Bernhard Fulda von der Universität Cambridge erstellt zurzeit gemeinsam mit seiner Frau Aya Soika im Auftrag der Emil-Nolde-Stiftung Seebüll eine „größere Studie zu Emil Nolde und dem Nationalsozialismus“ und berichtete über den aktuellen Stand seiner Forschung. Die Briefe Emil Noldes und seiner Frau Ada, die bisher gesichtet worden seien, dokumentieren die nationalsozialistische Einstellung der Noldes, die auch durch die Zurückweisung durch das Regime unverändert geblieben war. Trotzdem wurde Nolde nach dem Krieg als Widerständler dargestellt, was völlig neben der Sache lag. Das Einkommen der Noldes bewegte sich während des Dritten Reichs durchweg auf hohem Niveau. Sie hätten ganz sicherlich „zum oberen einen Prozent der bestbezahlten Künstler“ in Deutschland gehört. Auch während des Kriegs hätten sie weiterhin hohe Miet- und Pachteinnahmen erzielt. Das nach dem Krieg so genannte „Malverbot“ habe zu keiner Zeit gegriffen. Auch nach dem Ausspruch des Berufsverbots habe er weiterhin gemalt und auch Bilder in Öl übertragen und verkauft. Seine Autobiographie habe er nachträglich frisiert, und auch die von der Nolde-Stiftung herausgegebenen Schriften wurden geschönt, um ein opportunes Bild des Künstlers erscheinen zu lassen.

In der folgenden Diskussion beschäftigten sich neben Fulda der Kurator der derzeit im Städel gezeigten Nolde-Retrospektive Felix Krämer und der Kulturredakteur Stefan Koldehoff vom Deutschlandfunk mit der Frage, wie es zu alledem kommen konnte. „Warum eigentlich dieser Nolde“ als Maler der neu gegründeten Bundesrepublik, mit dem sich bis heute auch Politiker schmücken? Der Erfolg gehe zumindest auch darauf zurück, daß seine „verträglichen Bilder“ von Blumen und Landschaften den Sehgewohnheiten des 19. Jahrhunderts entsprächen, daß sie „leicht konsumierbar“ und „wahnsinnig ästhetisch“ seien, meinte Krämer.
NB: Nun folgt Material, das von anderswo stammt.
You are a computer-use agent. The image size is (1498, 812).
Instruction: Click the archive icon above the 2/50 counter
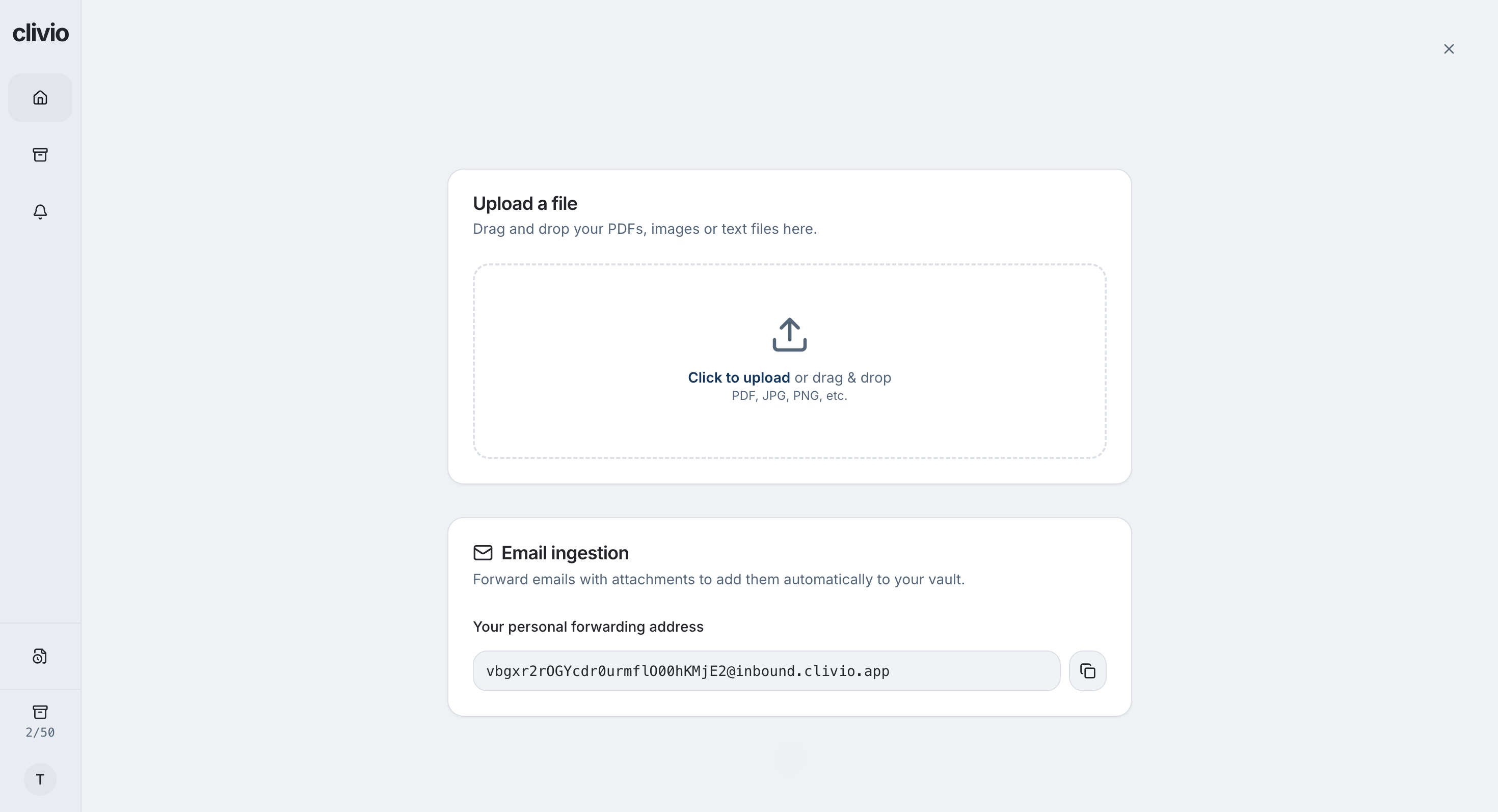coord(40,712)
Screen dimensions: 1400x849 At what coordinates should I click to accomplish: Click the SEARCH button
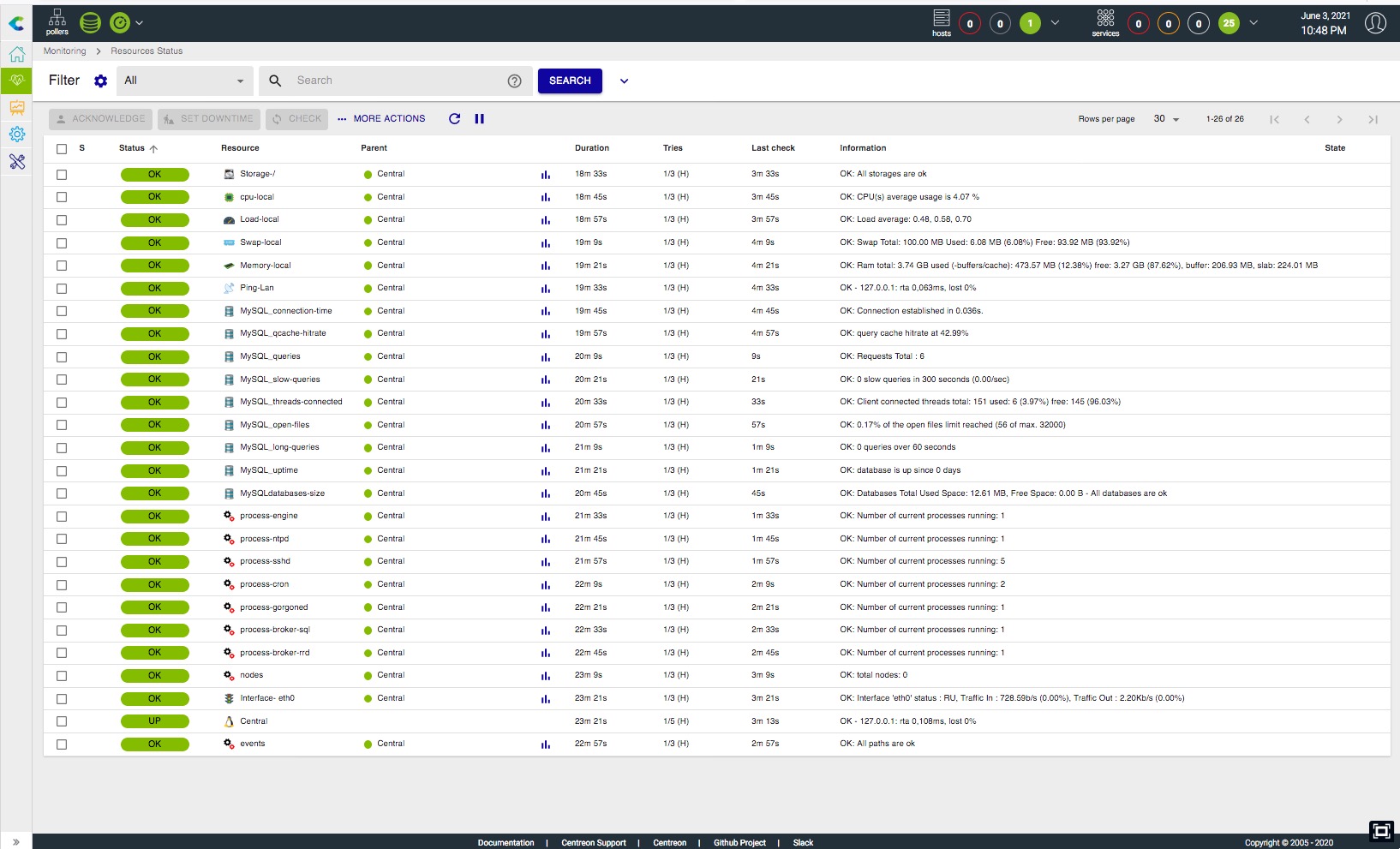tap(570, 81)
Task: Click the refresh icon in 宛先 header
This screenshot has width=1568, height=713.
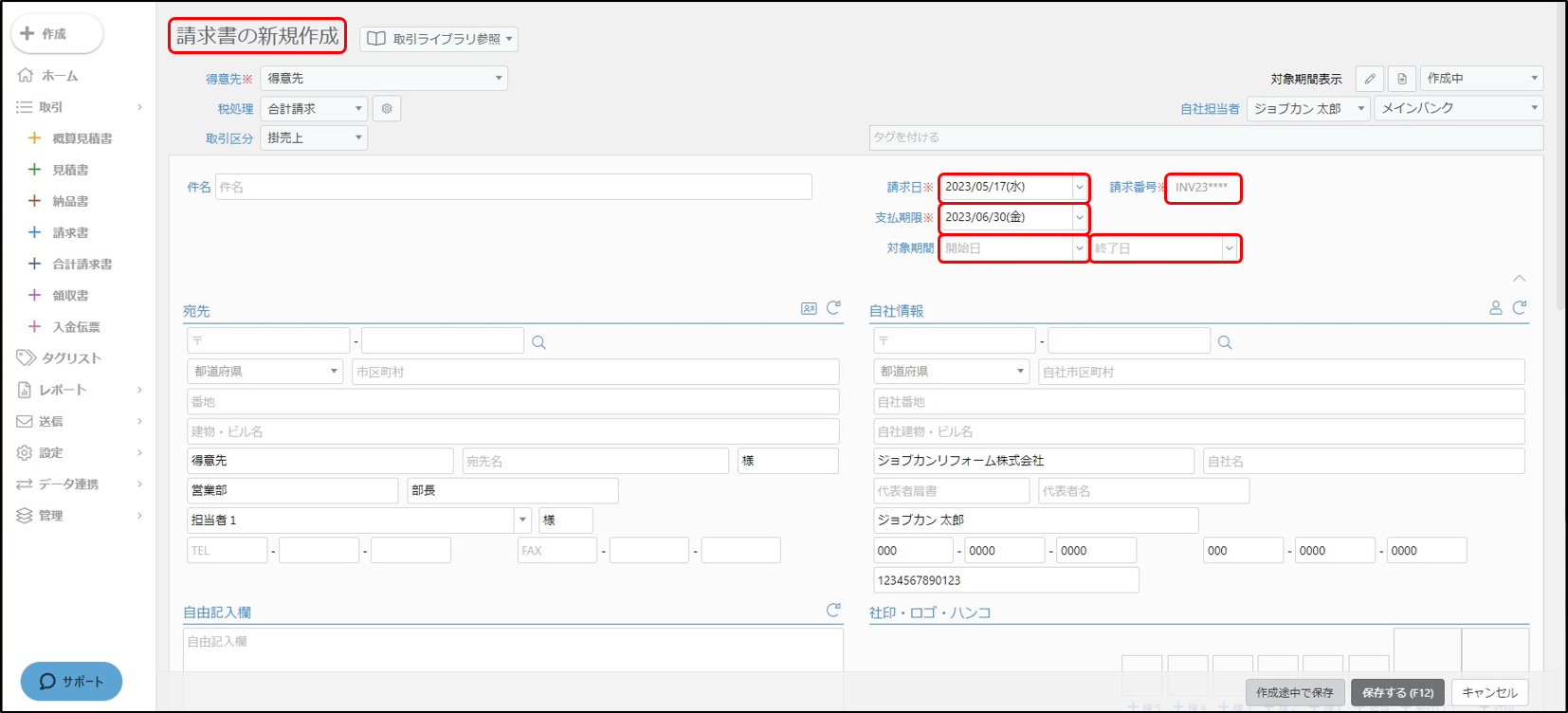Action: (833, 308)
Dem alten Mann Nolde, der 1947 achtzig Jahre alt geworden war, habe man nichts Schlechtes mehr nachsagen wollen. Hanns Theodor Flemming habe ihn, so Fulda, schon 1946 in dem Bericht über seinen „Besuch bei Nolde“ verklärt, als jemand, der in einem kleinen, abgelegenen Zimmer seine „ungemalten Bilder“ gemalt habe – verfolgt, verfemt, ein Opfer. Interessant auch Krämers Hinweis auf die bis heute kaum erfolgte Auseinandersetzung mit der NS-Kunst. Noldes Malstil sei in seiner Zeit nicht so gewagt gewesen, wie es heute erscheint. Es wäre durchaus im Rahmen des Möglichen gewesen, daß sich seine Richtung durchgesetzt hätte und heute als die präferierte Malerei der Nazis gesehen werden müßte. Letztlich, so Koldehoff, sei zu fragen, wem der Hype um Nolde nach dem Krieg genützt habe? Mythen habe es in der Kunst immer wieder gegeben. Wessen Sammlung aber habe von alledem am meisten profitiert, wer sei der größte Nutznießer gewesen, cui bono?

Obwohl vieles von dem, worum es an diesem Abend ging, schon bekannt war: Das Narrativ zu Nolde ist an einem Wendepunkt angekommen, das neue Bild, das sich abzeichnet, entsteht aber erst, es ist noch nicht vollständig entwickelt. Es wird noch mehrere Jahre dauern, bis die Korrespondenz der Noldes gesichtet und ihre Netzwerke soweit wie möglich rekonstruiert sein werden. Die Studien hierzu sind noch ziemlich am Anfang. Unter diesen Umständen war meine Kritik, die Ansätze aus den neueren Arbeiten hätten schon in der aktuellen Frankfurter Nolde-Retrospektive vorgestellt werden sollen, wohl doch verfrüht. Zuviel ist derzeit noch unfertig. Wahrscheinlich war es doch die intelligentere Lösung, das Werk Noldes möglichst vollständig und neutral zu präsentieren und die Aufklärung um die neuen Ansätze seiner Rezeption in das Begleitprogramm zu verlegen. Und dazu einzuladen, sich angesichts dessen selbst ein (neues?) Bild von Noldes Werk zu machen.

Für den 3. April wurde die nächste Veranstaltung in der Reihe des Städel Museums angekündigt. Indina Woesthoff spricht zum Thema „Emil Nolde und Die Brücke“.